Friday, May 22, 2015

My First Mechanical Keyboard and Why I love Thrift Stores

So recently I was browsing through a Goodwill. Goodwill is a large thrift store chain in the states. They are somewhat plentiful, no matter where I go. As a kid, I thought they were lame and boring but as an adult, I know. I know why they are awesome.
At this Goodwill I found a $200 vintage, working electric organ for $30; An almost brand new $120 mechanical gaming keyboard for $2; and a $300 vacuum cleaner for $10. The place is just amazing, and the possibilities seem endless.

So the keyboard. I've lusted over various gaming keyboards for a while. It's not that I like gaming keyboards, or even normal keyboards at all, but they're the cheapest mechanical keyboards that money can buy. Thing is, I don't want to spend $70 on a keyboard that I actually don't want just to get a chance to ride on the mechanical keyswitch train. So I've waited.

Whenever I go to Goodwill, the first thing I look for is electronics. Normally I'll find an okay kitchen appliance I want, or a George Foreman Grill or griddle plate that's not totally destroyed. There are also almost always a pile of crappy, old cheap keyboards. They're normally the type you might get with a cookie cutter desktop from Best Buy, but I always hold out for something good. Chances are I might find an original Model M, and that would be something other worldly.

So I'm looking through the keyboards and I notice one that's different. It's heavy, for one, and the keys seem to protrude up from the base, not recessed inside like a normal, mostly plastic keyboard. I pick it  up and it has a braided USB cable. I pull off a keycap (which I didn't need to do, but I wanted to confirm) and see a tiny brown cross above the word Cherry. This is a Corsair Vengeance K70 in almost perfect condition. It's missing one key, the minus button on the number pad. The switch works, the stem is just broken. It's a key I rarely use, so I'm unbothered

I look for a price, expecting it to be a few dozen dollars, but it's not. It's $2. Two Dollars. 1/60 of the normal price. So of course I bought it.

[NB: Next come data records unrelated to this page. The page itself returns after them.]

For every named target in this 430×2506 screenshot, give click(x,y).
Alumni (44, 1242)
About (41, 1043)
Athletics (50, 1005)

I brought it home, plugged it in and it works. Even if it didn't, I have a keyboard connected to a few handfuls of cherry switches that probably work, so it's worth money one way or another. I wasn't used to typing on a normal keyboard, since I normally use a TypeMatrix 2020, but since then I've gotten used to it. My hands are somewhat uncomfortable in this position, but it's kind of worth it.

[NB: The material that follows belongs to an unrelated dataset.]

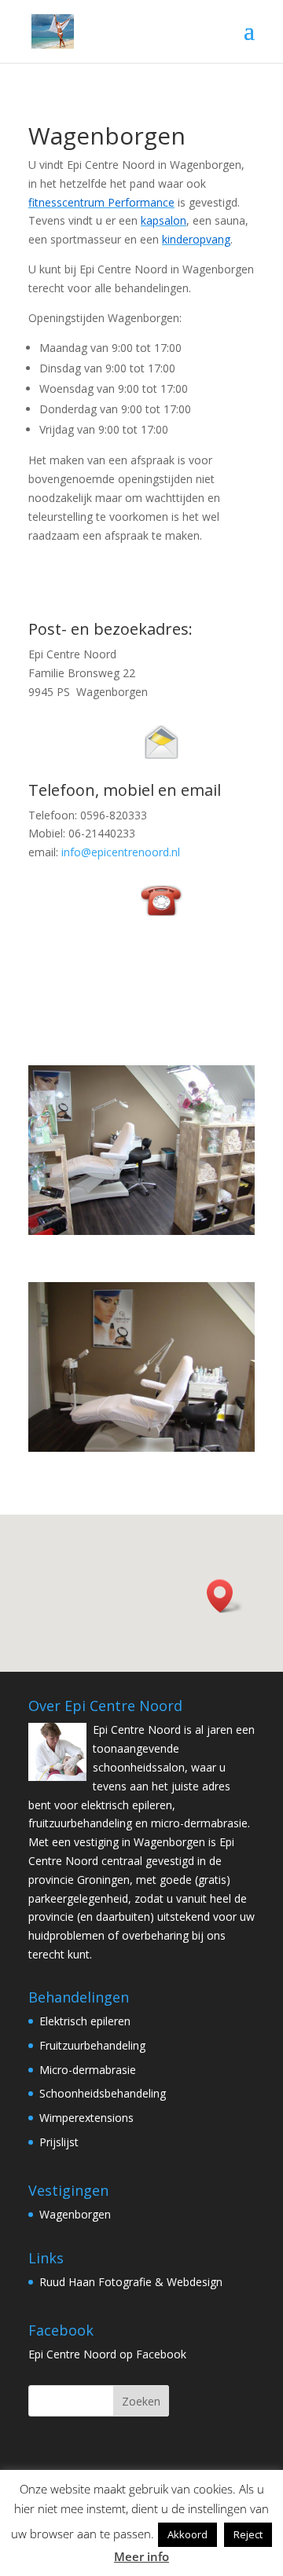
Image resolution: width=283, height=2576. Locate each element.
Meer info (141, 2556)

The experience is unlike any other. I used to think that mechanical keyswitches seem nice, but are they worth the money? The answer, without question, is yes. If you spend any amount of your day typing, then they are without a doubt the easiest upgrade you could make. It's hard to describe what the feeling is like, which is a shitty thing to say, but the only way to know is to actually try it out. I like the red LEDs on this keyboard, but I don't need them. The Razer Blackwidow Tournament keyboard is under $70 and it's probably worth the investment. I admit, though, I am partial to it's 60% nature.

So I made a decision almost instantly. Off to eBay I went, since I've been on an eBay kick recently, and looked for a Truly Ergonomic Computer Keyboard. I didn't think I would find one, I never have before, but for the first time ever I found one. It's an older model, which I prefer, but it was only $200, a savings of about seventy bucks. The feeling of this keyboard is just so unreal, that I didn't think I should wait, and I never want to use a normal keyboard again. So I went all the way.

I also listed this Corsair Keyboard on eBay, because I'd rather have the money than the keyboard.